Book Review: Body Parts: A Collection of Poems About Aging. by Janet Cameron Hoult

This article was first published at Blogcritics

Robert Browning, in his dramatic monologue "Rabbi Ben Ezra," begins with the Rabbi asserting "Grow old along with me!/The best is yet to be." Not every reader looking at Janet Cameron Hoult's images of old age in the poems in her new anthology, Body Parts: A Collection of Poems About Aging would agree. Poem after poem details the physical breakdowns associated with the 'best' that is yet to come. "Just can't bend over anymore," she tells us in "Anymore." In "Lost in Noise," she tells us "My hearing loss is getting worse," and in "Ringing in My Ears," her tinnitus "rings like a church steeple." In "The Nose Knows," she talks about the loss of the sense of smell, and other poems talk about loss of memory, loss of teeth, not to mention sagging body parts. Of course aging isn't only about loss, there is gain as well: hair in the nose and ears, pain in the joints, wrinkles in the flesh.

And Hoult knows what she's talking about. Certainly, we don't want to confuse the poet with the speaker in her poems, no more than we would want to confuse Browning with the good Rabbi or any of the less reputable speakers in his poems. Poetry is not autobiography; as the author profile on the back cover of Body Parts proudly proclaims, the poet is in her seventies, and though she may well suffer some, even all of the maladies and disorders described in the poems, she and her husband are still actively "chasing solar eclipses, mentoring student rocketeers and visiting their grandchildren and great grandchild." Nevertheless, you can't be in the seventies without at least some experience with the physical decay endemic to aging.

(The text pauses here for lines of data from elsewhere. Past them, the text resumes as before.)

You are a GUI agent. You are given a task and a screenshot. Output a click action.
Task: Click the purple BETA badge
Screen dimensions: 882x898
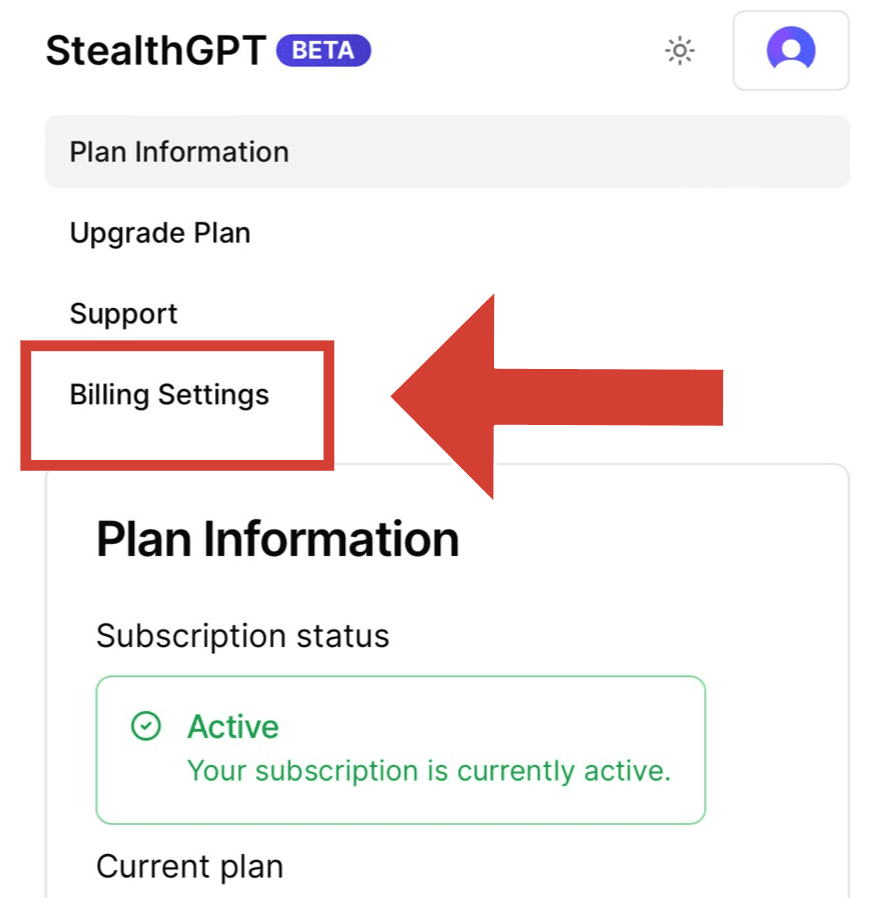pyautogui.click(x=323, y=50)
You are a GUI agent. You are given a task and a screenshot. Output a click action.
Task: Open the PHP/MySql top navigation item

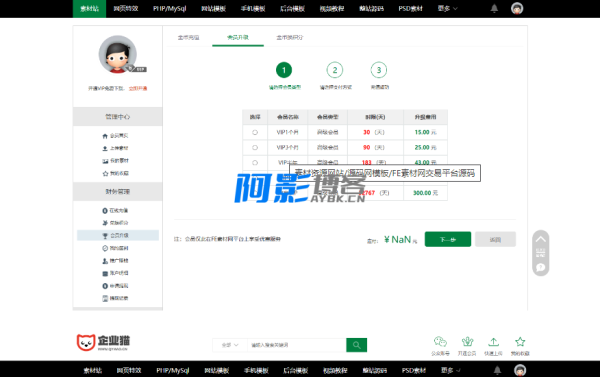pyautogui.click(x=170, y=8)
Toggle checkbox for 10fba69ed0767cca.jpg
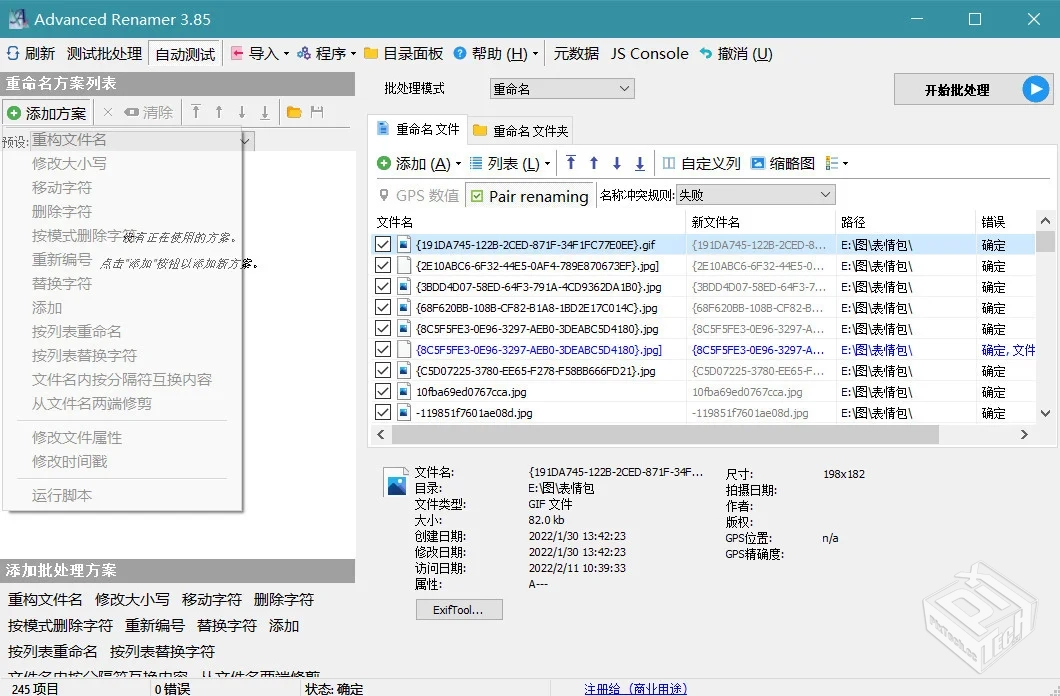Image resolution: width=1060 pixels, height=696 pixels. pyautogui.click(x=383, y=391)
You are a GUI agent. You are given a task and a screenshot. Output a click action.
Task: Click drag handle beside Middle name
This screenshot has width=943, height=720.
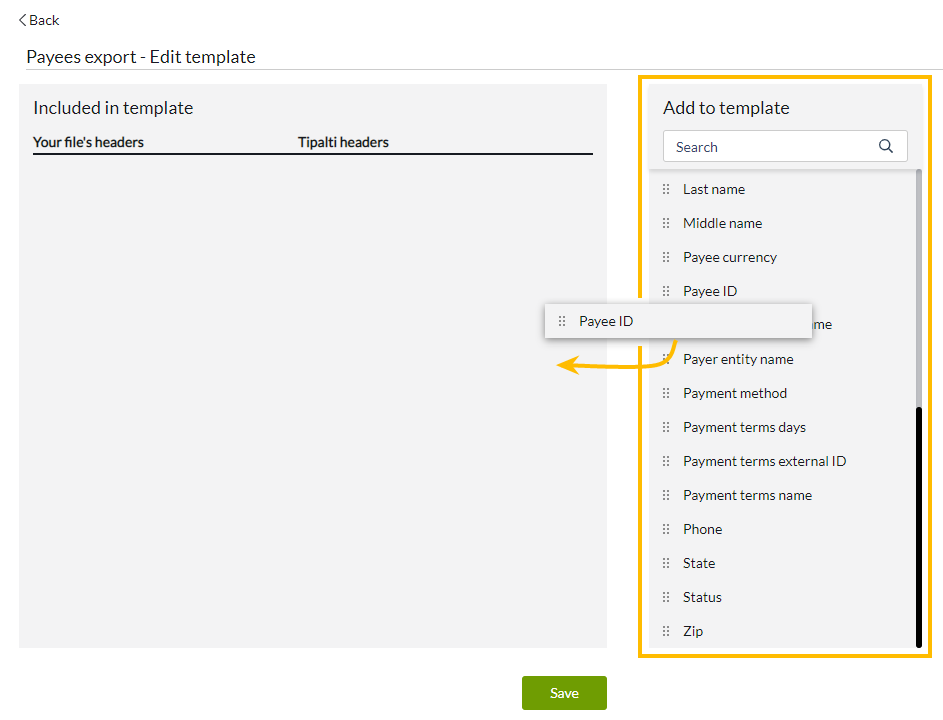coord(666,223)
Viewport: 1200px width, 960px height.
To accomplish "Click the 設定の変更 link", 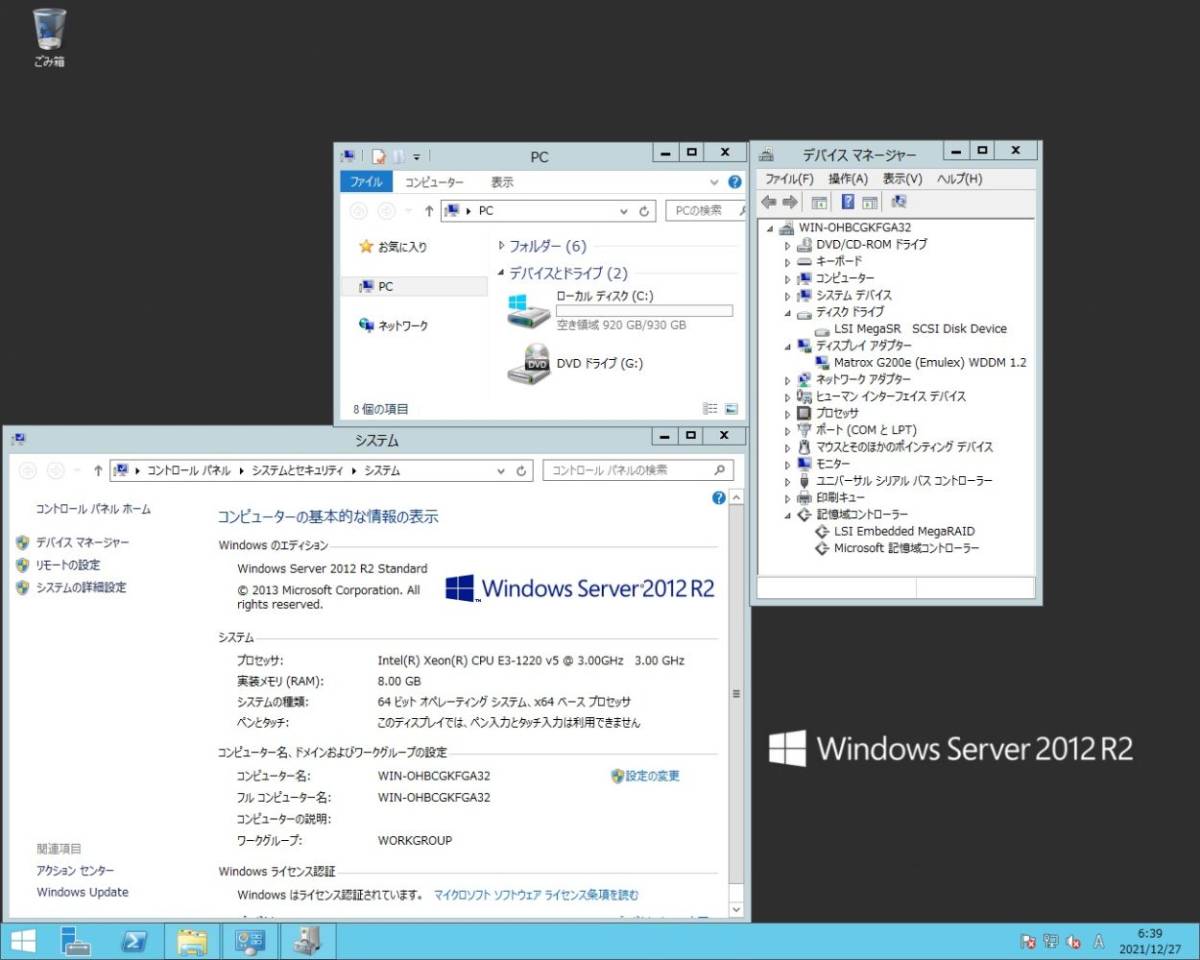I will 652,776.
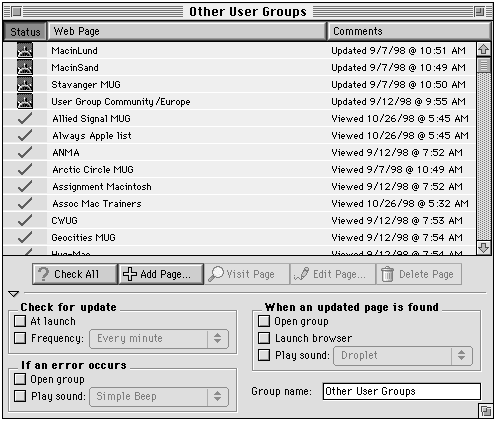Click the Group name text field

click(402, 391)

So, let's postulate that Hoult indeed knows what she is talking about. It is significant, then, that despite all the demeaning insults of aging, she can still find like Tennyson's "Ulysses" that "old age has yet his honor and his toil." Poets have long sought the "newer world," the "work of noble note" left to those grown old. They have sought the "abundant recompense" that makes up for the loss of "splendor in the grass, of glory in the flower." The fire and passion of youth may be gone, but there is something new to replace it: a new calmer way of looking at the world, "the philosophic mind." It may well be something less intense, but it may well be something well suited to the later stages of life. Intensity may be overrated when the AARP beckons.

"Choice Parts" is a poem that looks what seniors still have to offer:

Yes, we can make a difference
in this world of ours;
And sharing skills with others
can help to pass the hours.

We have so much experience,
there's so much that we know.
Why don't we share this wisdom
and help young people grow?


It is the choice of the senior to go on living as best she can, or simply die a little more each day. So "let's just keep on, keeping on," she concludes.

In "Memories and Sensations," she talks about the loss of youthful passion in terms very much reminiscent of Wordsworth. She, like him, asks, what can fill us with joy and delight again now that age has drained us of "vital juices." What she concludes is that we have memories: "the sight of a lovely sunset,/the sound of a haunting violin. . ./the touch of a lover's caress." In a somewhat less serious vein, "Compensations" points out that while old age may ravage us physically; those very ravages prevent us from seeing the flaws in those we love. If our significant other snores, our hearing loss lets us sleep peacefully. Since we can't see each other's faces as well anymore, we can't see the gray, the wrinkles, the age spots. Growing old together then is not all bad.

Hoult's poetry is not always so serious. She likes a pun: "Mr. Arthur It is." She plays with Poe's "The Bells" in "Pills" and Joyce Kilmer's "Trees" in "Knees:" "I think that I shall never see/A replacement lovely as a knee." She does a couple of comic turns on the confusion of similar words caused by hearing loss. She pokes some gentle fun at the forgetfulness that haunts us as we get older, the glasses we can never find, the people we can't remember, the car that we parked and lost.

The poems in Body Parts are not written in the cryptic mode of much of modern poetry. Hoult writes with a simple clarity and ease. Her imagery is drawn from experience. The verse patterns are fluid but never the stuff of insipid doggerel. In short, this is an anthology that deals with its subject seriously and with honesty.